Your objective: In this exercise, each record below is to be written out again exactly.

Saved entries:
******

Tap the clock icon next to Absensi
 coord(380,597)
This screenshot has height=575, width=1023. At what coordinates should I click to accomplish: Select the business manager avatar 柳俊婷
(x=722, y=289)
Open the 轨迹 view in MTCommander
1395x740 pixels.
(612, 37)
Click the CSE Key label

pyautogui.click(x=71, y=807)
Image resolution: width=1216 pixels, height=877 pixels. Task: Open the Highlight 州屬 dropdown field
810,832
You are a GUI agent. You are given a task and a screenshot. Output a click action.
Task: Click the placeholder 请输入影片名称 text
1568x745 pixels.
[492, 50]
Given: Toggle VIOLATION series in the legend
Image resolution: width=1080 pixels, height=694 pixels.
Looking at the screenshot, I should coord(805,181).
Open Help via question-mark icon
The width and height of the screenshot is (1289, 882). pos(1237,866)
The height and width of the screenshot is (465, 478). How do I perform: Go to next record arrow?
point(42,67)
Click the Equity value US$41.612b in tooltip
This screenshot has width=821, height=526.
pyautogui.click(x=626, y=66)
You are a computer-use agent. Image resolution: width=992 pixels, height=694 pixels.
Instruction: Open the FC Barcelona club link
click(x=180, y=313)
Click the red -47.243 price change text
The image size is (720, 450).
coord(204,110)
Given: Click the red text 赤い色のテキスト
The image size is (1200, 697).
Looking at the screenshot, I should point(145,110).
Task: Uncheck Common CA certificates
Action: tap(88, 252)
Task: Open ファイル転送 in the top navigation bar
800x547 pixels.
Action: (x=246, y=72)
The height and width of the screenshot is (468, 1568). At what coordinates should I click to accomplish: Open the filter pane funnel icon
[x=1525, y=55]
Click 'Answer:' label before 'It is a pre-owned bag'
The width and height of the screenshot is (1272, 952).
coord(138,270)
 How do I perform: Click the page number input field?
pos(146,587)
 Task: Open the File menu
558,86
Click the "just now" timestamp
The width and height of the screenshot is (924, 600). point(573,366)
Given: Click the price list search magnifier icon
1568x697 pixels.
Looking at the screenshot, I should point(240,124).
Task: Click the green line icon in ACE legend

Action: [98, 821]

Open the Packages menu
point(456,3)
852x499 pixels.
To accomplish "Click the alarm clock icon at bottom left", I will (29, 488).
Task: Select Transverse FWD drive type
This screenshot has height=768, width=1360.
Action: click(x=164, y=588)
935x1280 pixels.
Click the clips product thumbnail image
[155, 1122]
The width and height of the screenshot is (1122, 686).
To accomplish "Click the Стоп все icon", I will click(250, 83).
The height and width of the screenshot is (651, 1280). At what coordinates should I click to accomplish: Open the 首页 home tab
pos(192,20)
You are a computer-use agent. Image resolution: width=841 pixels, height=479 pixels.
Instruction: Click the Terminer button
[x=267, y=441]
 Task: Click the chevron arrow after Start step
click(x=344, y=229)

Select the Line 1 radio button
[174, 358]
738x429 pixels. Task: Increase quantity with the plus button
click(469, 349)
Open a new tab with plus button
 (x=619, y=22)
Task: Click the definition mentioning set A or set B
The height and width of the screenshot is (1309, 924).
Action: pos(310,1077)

******

Task solution:
Tap the clock icon next to Absensi
 coord(380,597)
This screenshot has height=575, width=1023. At what coordinates should I click to accomplish: Select the business manager avatar 柳俊婷
(x=722, y=289)
Open the 轨迹 view in MTCommander
1395x740 pixels.
(612, 37)
Click the CSE Key label

pyautogui.click(x=71, y=807)
Image resolution: width=1216 pixels, height=877 pixels. Task: Open the Highlight 州屬 dropdown field
810,832
You are a GUI agent. You are given a task and a screenshot. Output a click action.
Task: Click the placeholder 请输入影片名称 text
1568x745 pixels.
[492, 50]
Given: Toggle VIOLATION series in the legend
Image resolution: width=1080 pixels, height=694 pixels.
Looking at the screenshot, I should coord(805,181).
Open Help via question-mark icon
The width and height of the screenshot is (1289, 882). pos(1237,866)
The height and width of the screenshot is (465, 478). How do I perform: Go to next record arrow?
point(42,67)
Click the Equity value US$41.612b in tooltip
This screenshot has width=821, height=526.
pyautogui.click(x=626, y=66)
You are a computer-use agent. Image resolution: width=992 pixels, height=694 pixels.
Instruction: Open the FC Barcelona club link
click(x=180, y=313)
Click the red -47.243 price change text
The image size is (720, 450).
coord(204,110)
Given: Click the red text 赤い色のテキスト
The image size is (1200, 697).
Looking at the screenshot, I should point(145,110).
Task: Uncheck Common CA certificates
Action: tap(88, 252)
Task: Open ファイル転送 in the top navigation bar
800x547 pixels.
Action: (x=246, y=72)
The height and width of the screenshot is (468, 1568). At what coordinates should I click to accomplish: Open the filter pane funnel icon
[x=1525, y=55]
Click 'Answer:' label before 'It is a pre-owned bag'
The width and height of the screenshot is (1272, 952).
coord(138,270)
 How do I perform: Click the page number input field?
pos(146,587)
 Task: Open the File menu
558,86
Click the "just now" timestamp
The width and height of the screenshot is (924, 600). point(573,366)
Given: Click the price list search magnifier icon
1568x697 pixels.
Looking at the screenshot, I should point(240,124).
Task: Click the green line icon in ACE legend

Action: [98, 821]

Open the Packages menu
point(456,3)
852x499 pixels.
To accomplish "Click the alarm clock icon at bottom left", I will (29, 488).
Task: Select Transverse FWD drive type
This screenshot has height=768, width=1360.
Action: click(x=164, y=588)
935x1280 pixels.
Click the clips product thumbnail image
[155, 1122]
The width and height of the screenshot is (1122, 686).
To accomplish "Click the Стоп все icon", I will click(250, 83).
The height and width of the screenshot is (651, 1280). At what coordinates should I click to accomplish: Open the 首页 home tab
pos(192,20)
You are a computer-use agent. Image resolution: width=841 pixels, height=479 pixels.
Instruction: Click the Terminer button
[x=267, y=441]
 Task: Click the chevron arrow after Start step
click(x=344, y=229)

Select the Line 1 radio button
[174, 358]
738x429 pixels. Task: Increase quantity with the plus button
click(469, 349)
Open a new tab with plus button
 (x=619, y=22)
Task: Click the definition mentioning set A or set B
The height and width of the screenshot is (1309, 924).
Action: pos(310,1077)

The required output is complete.